◆ TASK
Swap "Task" for "Step" wherever it appears in the entries below. Leave everything else the same, and leave the pictures out.

═══ EXCERPTED DATA

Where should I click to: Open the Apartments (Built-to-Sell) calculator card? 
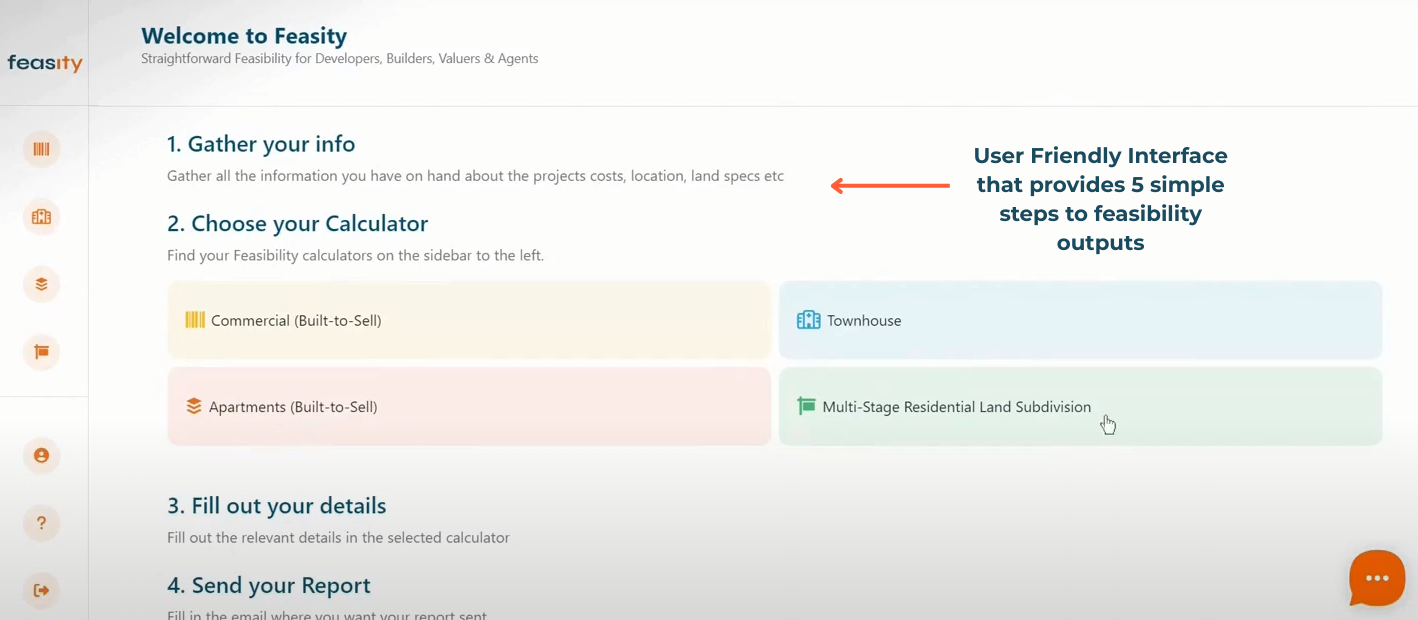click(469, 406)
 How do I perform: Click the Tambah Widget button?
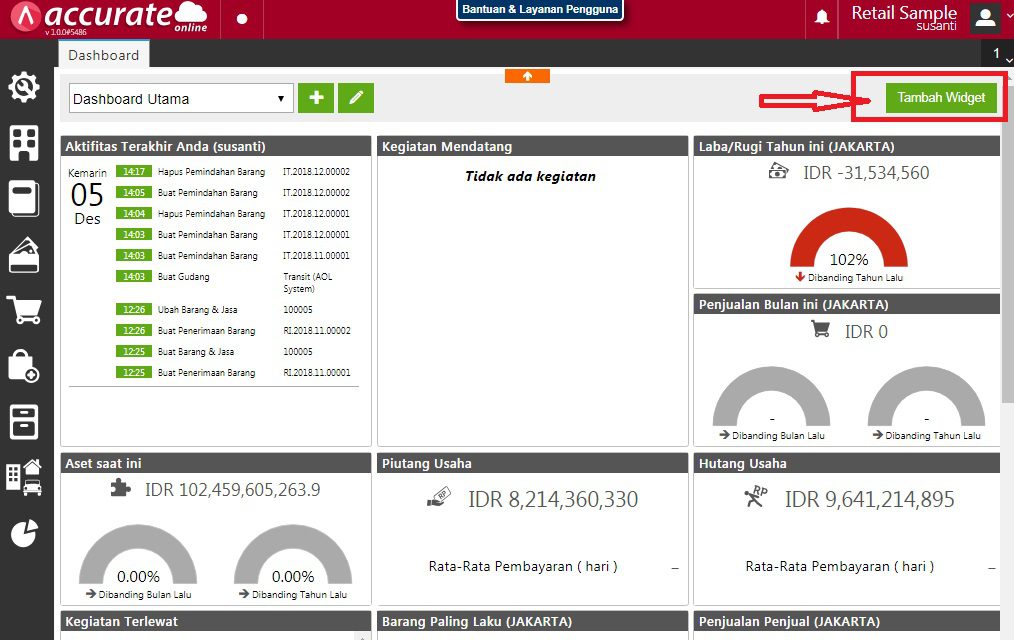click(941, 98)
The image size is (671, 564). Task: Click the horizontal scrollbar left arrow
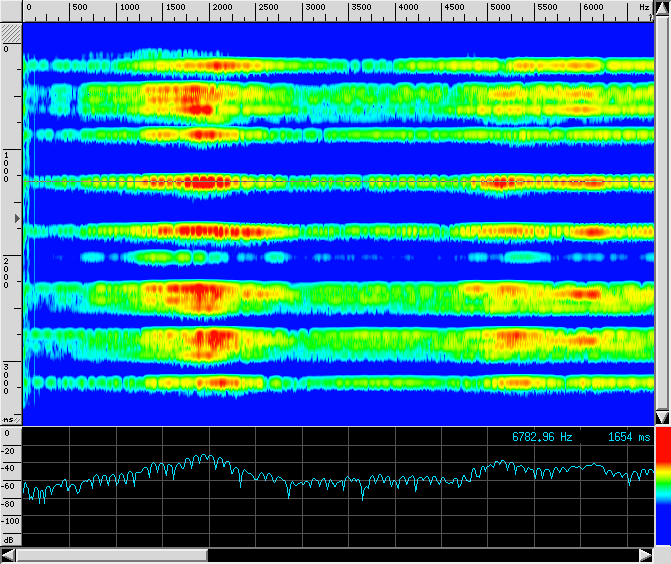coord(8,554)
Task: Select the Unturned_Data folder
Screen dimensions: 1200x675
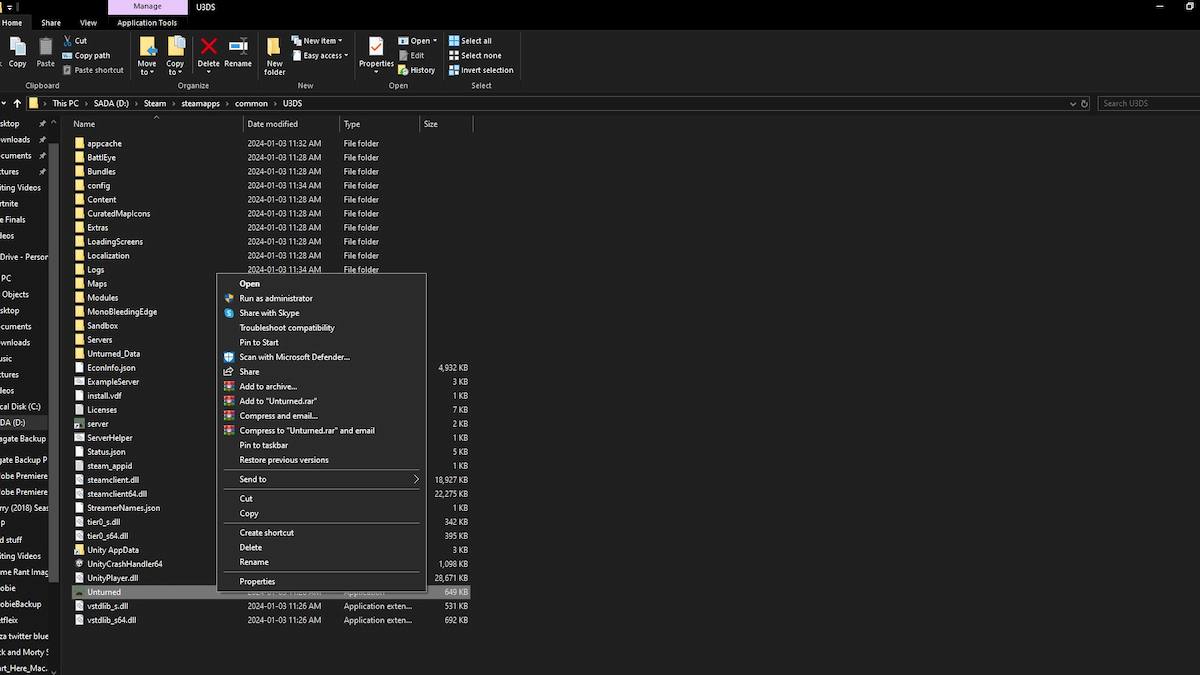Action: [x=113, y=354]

══════

◆ TASK SOLUTION
Where should I click to: Open the Apartments (Built-to-Sell) calculator card? 
click(469, 406)
 How do I perform: Click the Tambah Widget button?
click(941, 98)
The image size is (671, 564). Step: Click the horizontal scrollbar left arrow
coord(8,554)
Step: Select the Unturned_Data folder
Screen dimensions: 1200x675
Action: [x=113, y=354]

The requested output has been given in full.